The Curtis Bay Town Hall of 1905/1909 (and later Polish Home Hall by 1925) is a large two-story (with a third story attic under a sloping shingle roof), structure of masonry / dark red brick with stone trim, of vernacular Beaux-Arts architectural style building bearing classical features and symmetry. It was constructed about 1905 as the town hall, real estate/developers offices, volunteer fire company station, and a meeting/assembly hall on the large second floor for the small community of Curtis Bay within the southern limits of the City of Baltimore, to which it was absorbed in the third major annexation in municipal history in January 1919, from adjoining northern Anne Arundel County as the city also expanded in the other three directions – north, east and west into surrounding Baltimore County also.

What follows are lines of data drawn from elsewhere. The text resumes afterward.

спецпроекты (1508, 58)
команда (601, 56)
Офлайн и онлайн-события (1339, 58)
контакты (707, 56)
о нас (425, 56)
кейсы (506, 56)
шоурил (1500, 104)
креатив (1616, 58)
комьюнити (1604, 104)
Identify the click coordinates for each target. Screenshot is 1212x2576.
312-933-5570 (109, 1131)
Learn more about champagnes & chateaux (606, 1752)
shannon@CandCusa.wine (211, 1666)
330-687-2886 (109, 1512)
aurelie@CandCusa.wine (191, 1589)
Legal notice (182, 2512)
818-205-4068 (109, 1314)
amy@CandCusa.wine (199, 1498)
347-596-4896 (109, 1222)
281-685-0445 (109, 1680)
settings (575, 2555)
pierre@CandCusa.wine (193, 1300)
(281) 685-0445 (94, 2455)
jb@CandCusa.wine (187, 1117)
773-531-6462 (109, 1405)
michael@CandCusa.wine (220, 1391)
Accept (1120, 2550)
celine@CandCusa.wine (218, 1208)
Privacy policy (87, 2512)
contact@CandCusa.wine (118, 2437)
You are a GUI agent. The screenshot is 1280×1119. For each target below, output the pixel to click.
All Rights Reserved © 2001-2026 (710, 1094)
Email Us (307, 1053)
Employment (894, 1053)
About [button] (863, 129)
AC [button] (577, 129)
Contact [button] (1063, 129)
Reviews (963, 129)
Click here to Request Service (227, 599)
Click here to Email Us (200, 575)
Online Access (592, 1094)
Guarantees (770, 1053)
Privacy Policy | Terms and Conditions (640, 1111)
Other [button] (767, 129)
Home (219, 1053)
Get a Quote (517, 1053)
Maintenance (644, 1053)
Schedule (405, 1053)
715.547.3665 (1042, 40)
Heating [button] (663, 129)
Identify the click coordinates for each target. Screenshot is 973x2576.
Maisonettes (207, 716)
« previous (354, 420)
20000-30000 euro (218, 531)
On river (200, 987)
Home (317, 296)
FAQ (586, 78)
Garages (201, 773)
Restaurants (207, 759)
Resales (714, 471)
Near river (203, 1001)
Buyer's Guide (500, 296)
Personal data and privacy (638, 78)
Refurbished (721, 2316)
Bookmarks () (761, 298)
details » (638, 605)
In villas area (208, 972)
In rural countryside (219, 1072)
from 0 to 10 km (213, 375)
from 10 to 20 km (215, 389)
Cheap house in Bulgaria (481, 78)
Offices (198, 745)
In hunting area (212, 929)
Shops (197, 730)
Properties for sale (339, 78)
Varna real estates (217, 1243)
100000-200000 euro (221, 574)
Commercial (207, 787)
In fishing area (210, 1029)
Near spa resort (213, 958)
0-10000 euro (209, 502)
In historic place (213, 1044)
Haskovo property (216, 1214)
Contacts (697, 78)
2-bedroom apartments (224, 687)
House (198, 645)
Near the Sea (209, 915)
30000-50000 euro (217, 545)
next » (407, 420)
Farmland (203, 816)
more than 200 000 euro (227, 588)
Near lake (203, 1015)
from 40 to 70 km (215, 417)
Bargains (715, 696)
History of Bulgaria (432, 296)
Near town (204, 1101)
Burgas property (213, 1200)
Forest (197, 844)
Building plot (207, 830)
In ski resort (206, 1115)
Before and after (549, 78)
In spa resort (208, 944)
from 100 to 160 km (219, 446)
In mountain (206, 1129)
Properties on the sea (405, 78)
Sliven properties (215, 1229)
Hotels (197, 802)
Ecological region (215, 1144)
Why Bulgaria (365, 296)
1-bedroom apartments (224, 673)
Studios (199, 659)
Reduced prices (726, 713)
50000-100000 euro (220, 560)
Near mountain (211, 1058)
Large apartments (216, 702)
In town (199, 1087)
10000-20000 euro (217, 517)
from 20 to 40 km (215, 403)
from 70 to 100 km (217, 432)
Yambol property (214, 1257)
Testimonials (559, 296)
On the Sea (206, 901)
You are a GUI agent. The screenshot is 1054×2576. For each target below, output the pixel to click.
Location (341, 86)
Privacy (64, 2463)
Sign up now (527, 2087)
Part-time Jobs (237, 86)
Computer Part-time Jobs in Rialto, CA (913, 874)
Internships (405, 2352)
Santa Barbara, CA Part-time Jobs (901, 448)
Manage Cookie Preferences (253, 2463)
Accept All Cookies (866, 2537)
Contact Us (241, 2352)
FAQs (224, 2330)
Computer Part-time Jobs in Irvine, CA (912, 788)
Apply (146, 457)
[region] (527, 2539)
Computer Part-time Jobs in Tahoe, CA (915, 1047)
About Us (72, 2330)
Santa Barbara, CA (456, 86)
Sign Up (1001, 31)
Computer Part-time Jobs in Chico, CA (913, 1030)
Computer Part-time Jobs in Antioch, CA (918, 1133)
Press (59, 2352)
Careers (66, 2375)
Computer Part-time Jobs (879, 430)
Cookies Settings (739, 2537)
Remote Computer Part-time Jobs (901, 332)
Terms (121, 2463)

In 1925, the United Polish Societies purchased the building from the developing firm of the South Baltimore Harbor and Improvement Company and renamed it Polish Home Hall and it became central to the increasing Polish immigrant influx experience in Curtis Bay which had been flooding in along with large numbers of other Eastern European nationalities coming in from overseas through the Locust Point immigration station and piers for the B.&O. Railroad and their connections with the North German Lloyd shipping line in Bremen and Hamburg, the second largest immigration station in the United States, next to New York Citys Ellis Island, since the early 1900s, This added tremendously to the original heavily Anglo-English and German residents originally predominating since the town's founding in the late 1880s. Curtis Bay underwent a radical transformation and evolved and grew quite differently from more "Americanized" residential suburb of nearby Brooklyn, with much less industrial and port / railroad development. The newly acquired Polish Home Hall soon functioned as a social, educational, and political center for Curtis Bay's growing expanding Polish community (along with several other East European peoples attracted to the same community of neighboring Slavic immigrants, with the second largest numbers of Poles and others in a Baltimore neighborhood besides near Fells Point and adjacent Canton or Highlandtown communities, further northeast across the Patapsco River / Baltimore Harbor in the southeast part of the city, which remained heavily ethnic Polish into the 1970s.

After over a century of little appreciation and recognition, the Polish Home Hall in Curtis Bay was listed on the National Register of Historic Places, maintained by the National Park Service of the U.S. Department of the Interior in 2007.